According to Texas law, abortions are illegal once a fetal heartbeat is detected with exceptions for medical emergencies. The law doesn’t require there to be a medical emergency to perform a D&C if there’s no cardiac activity, like in Hamilton’s case.

“The conversation is not what’s best for my wife. The conversation is on the hospital side, ‘What should we do?'” Hamilton said.

“This really happens”

The doctors opted to give Hamilton’s wife a higher dose of misoprostol and sent her home for a third time. 

In a statement, the hospital told CBS News it follows state and federal laws in accordance with national standards of care.

We provide training and education to our employed providers to ensure they understand any changes to applicable laws related to patient care. Medical care for all patients is determined by the attending physician based on clinical indications. D&Cs and medications are treatments providers can use based on the patient’s condition and the provider’s clinical judgment. Care for miscarriage generally does not require Ethics Committee review,” the hospital’s statement read, in part.
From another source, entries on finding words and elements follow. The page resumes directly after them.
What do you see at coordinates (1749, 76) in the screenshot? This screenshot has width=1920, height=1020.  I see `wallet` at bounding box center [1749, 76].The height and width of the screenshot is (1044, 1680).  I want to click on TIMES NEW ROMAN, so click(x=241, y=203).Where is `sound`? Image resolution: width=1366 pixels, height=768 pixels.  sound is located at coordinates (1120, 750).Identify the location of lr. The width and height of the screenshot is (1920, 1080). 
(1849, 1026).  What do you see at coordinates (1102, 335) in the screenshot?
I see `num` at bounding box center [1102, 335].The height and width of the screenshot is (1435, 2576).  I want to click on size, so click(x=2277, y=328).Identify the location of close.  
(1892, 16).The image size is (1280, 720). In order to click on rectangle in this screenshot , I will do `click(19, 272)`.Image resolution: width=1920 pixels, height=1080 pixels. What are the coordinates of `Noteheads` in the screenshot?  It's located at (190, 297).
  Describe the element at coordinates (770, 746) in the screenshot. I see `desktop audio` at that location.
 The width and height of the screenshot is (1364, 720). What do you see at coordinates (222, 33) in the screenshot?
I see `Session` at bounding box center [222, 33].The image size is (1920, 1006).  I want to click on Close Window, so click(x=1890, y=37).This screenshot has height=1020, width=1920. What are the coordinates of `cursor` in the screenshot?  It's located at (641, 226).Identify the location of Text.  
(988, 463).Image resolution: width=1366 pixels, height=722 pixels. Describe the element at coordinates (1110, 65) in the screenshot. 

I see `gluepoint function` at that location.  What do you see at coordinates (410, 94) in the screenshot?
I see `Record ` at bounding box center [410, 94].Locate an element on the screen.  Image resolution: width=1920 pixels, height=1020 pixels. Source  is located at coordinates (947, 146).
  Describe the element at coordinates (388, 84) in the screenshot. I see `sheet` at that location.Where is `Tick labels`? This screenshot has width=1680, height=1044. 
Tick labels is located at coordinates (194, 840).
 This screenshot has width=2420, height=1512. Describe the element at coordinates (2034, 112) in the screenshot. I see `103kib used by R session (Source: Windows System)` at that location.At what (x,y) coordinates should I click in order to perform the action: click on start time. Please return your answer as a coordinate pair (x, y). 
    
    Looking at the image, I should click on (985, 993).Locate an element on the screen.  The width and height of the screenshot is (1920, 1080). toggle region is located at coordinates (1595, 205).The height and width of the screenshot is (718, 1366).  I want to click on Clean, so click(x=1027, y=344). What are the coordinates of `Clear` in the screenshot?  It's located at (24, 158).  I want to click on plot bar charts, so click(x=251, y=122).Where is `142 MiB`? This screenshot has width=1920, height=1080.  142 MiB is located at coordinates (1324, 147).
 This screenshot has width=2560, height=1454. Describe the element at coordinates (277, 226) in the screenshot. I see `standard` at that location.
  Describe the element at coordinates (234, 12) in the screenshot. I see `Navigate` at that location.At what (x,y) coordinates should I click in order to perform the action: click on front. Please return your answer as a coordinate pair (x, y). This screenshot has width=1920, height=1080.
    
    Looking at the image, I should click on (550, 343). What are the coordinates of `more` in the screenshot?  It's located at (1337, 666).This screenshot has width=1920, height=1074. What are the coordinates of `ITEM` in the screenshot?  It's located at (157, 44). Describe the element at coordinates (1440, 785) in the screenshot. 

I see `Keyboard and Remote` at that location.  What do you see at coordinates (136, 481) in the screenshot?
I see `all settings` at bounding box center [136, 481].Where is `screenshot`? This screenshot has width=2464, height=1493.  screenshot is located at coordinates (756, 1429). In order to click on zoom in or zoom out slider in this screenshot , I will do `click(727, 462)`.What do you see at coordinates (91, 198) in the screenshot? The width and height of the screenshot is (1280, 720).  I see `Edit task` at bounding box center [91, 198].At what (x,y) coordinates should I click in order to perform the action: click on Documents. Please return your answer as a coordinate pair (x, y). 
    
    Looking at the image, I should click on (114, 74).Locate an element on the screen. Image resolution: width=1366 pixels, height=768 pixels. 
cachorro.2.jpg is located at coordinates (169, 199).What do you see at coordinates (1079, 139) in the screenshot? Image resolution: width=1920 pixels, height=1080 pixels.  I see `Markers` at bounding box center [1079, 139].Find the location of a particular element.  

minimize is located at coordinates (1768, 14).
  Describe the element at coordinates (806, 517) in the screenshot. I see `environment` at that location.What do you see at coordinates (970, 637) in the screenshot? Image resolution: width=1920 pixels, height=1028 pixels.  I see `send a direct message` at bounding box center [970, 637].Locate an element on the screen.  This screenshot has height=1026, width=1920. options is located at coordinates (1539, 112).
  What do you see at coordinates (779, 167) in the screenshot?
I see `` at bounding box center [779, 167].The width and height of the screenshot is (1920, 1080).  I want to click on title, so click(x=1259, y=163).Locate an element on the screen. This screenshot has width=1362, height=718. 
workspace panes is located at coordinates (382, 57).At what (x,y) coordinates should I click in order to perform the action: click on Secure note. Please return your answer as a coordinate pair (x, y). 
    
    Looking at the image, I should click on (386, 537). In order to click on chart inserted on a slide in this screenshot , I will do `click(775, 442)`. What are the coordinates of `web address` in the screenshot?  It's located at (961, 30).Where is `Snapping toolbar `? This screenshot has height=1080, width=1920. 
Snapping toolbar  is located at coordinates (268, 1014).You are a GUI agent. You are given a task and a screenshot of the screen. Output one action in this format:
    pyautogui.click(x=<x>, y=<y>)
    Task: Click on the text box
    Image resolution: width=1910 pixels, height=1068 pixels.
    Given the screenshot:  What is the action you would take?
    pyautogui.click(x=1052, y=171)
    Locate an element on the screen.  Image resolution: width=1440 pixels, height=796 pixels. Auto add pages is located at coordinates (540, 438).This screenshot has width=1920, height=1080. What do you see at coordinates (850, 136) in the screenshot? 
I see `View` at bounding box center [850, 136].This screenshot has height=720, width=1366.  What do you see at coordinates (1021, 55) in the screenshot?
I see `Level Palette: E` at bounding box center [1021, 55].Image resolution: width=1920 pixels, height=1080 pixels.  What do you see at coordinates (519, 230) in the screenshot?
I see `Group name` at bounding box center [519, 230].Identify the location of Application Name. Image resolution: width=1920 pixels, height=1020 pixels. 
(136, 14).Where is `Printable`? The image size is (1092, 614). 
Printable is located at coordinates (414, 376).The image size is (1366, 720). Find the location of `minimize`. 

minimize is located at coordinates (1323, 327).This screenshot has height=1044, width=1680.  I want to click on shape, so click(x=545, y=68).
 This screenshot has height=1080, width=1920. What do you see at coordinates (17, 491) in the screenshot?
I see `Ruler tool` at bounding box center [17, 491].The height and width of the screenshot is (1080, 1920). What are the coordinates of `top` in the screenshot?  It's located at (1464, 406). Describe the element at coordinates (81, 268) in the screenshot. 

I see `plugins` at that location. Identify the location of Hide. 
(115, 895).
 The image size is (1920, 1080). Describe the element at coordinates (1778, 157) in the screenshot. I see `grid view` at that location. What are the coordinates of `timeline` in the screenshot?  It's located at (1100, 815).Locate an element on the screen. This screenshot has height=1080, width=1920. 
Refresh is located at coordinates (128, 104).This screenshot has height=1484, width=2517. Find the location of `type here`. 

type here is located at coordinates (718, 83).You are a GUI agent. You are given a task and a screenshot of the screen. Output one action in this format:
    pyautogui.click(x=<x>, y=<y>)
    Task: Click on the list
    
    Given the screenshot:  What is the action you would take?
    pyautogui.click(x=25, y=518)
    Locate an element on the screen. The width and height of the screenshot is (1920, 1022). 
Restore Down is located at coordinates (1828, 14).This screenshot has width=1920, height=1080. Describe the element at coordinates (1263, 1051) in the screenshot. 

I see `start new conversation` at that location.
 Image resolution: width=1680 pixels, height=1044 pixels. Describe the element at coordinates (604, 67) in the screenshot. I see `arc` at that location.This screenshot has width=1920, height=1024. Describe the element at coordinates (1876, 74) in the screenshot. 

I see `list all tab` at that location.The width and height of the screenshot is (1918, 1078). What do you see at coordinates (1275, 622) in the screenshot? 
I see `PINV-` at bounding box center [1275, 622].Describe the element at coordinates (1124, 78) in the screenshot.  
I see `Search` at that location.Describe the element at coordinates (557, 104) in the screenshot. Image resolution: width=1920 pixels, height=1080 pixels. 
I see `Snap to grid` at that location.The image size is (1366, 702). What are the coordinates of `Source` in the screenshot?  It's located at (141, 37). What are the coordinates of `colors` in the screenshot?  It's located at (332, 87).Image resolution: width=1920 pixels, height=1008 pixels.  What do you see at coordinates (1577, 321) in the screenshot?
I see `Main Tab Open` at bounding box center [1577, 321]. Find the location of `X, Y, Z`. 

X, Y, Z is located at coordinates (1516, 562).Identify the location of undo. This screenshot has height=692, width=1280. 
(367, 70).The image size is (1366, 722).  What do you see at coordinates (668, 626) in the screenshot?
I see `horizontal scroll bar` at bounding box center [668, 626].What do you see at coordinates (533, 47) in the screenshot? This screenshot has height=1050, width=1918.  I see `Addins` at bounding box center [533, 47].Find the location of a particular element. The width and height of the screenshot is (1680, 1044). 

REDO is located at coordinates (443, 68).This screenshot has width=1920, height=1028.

Shortly after returning home, Hamilton recalled playing with his 9-month-old daughter when he noticed a missed call from his wife. He found her unconscious in the bathroom surrounded by blood. He carried her to the car and rushed to the emergency room.

“I got to the hospital, ran inside, told them what was happening. And they took her in. And you know what they said? ‘Thank God, you brought her,'” he recalled angrily, adding that at one point he thought he might lose his wife.

The doctors told the couple that the third round of misoprostol was successful. Eventually, she was stable and the pair was able to return home. But the painful process of losing their child is something that will stick with them forever. 

“I want people to know that this really happens. My fear is that stories like ours will continue to get told and not believed,” Hamilton said. “Everything in her life right now that she’s having to do to get better is not just a reminder of the baby that we lost, it’s a reminder of what they put her through, and she has to do it every day.”